Bigkwaliteit is een onderwerp waarover evenveel meningen zijn als het aantal varkenshouders. We vergoelijken dit door te stellen dat ieder zijn eigen passende keus moet maken. Dat is natuurlijk de eigenwijsheid met de mantel der liefde bedekken.
Als je een vleesvarkenshouder vraagt waarop hij let bij de aankoop van biggen, dan kent hij het gewicht, de notering en de betaalde toeslag. Daarnaast weet hij welke genetica het betreft en de verrichte entingen. Zijn dit de eigenschappen die de kwaliteit en het mesterijresultaat bepalen?
Of gaat het om het geboortegewicht, de speenleeftijd of hoeveel vierkante meter opfokruimte de big tot afleveren beschikbaar had? Ook deze criteria zijn belangrijk voor de bigkwaliteit én de prestaties als vleesvarken. Duidelijk is dat veel van de vleesvarkenshouders al deze biginformatie niet kennen. Natuurlijk moeten vermeerderaars hiervoor iets meer kosten maken (of opbrengsten derven). De vleesvarkenshouder haalt echter een hoger resultaat als al die genoemde parameters op orde zijn. Waarom zou je wel betalen voor een genetische achtergrond of een enting en niet voor een wijze van behandeling?

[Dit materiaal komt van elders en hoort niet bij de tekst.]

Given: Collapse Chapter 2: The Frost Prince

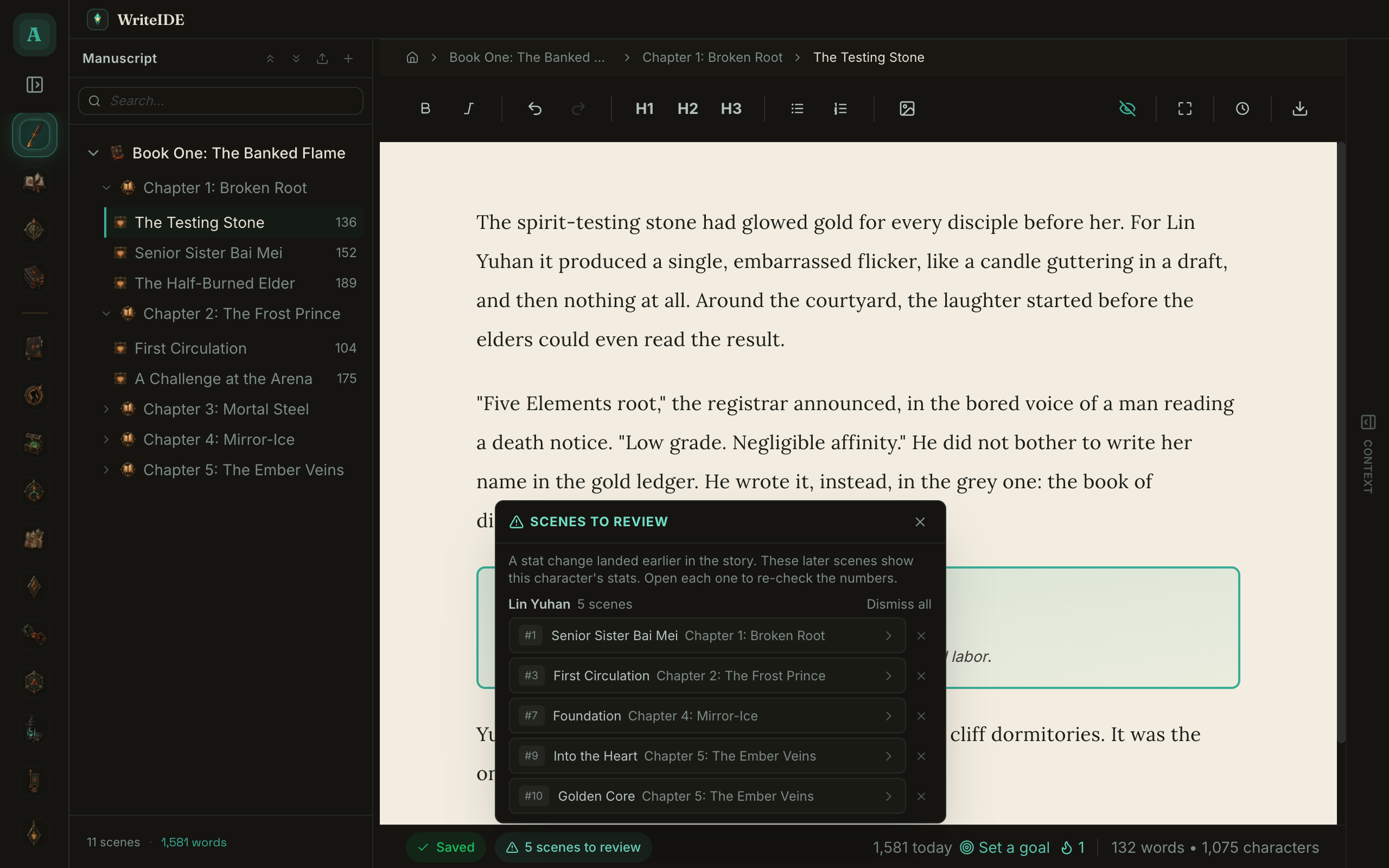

Een toeslag op een big mag, nee moét, ook afhankelijk zijn van die aanvullende kwaliteitskenmerken. In de toekomst kan het zelfs zo zijn dat je als vleesvarkenshouder vraagt wat de leeftijd van het vleesvarken zal zijn bij het bereiken van een geslacht gewicht van 93 kilo. Vanuit genetisch potentieel, geboortegewicht en aflevergewicht op 25 kilo is dat namelijk redelijk nauwkeurig te voorspellen. Dan is het wellicht wel haalbaar om ‘all out’ in de vleesvarkenshouderij te doen bij een gerichte opleg van de biggen!
Natuurlijk is dit theoretisch en zal de varkenshouder de praktijk blijven doen. Toch is het goed om met elkaar over deze zaken te blijven discussiëren. Want iemand die alle biginformatie benut, zal altijd het optimale resultaat behalen. Een goede big leidt dan geheid tot BIG business.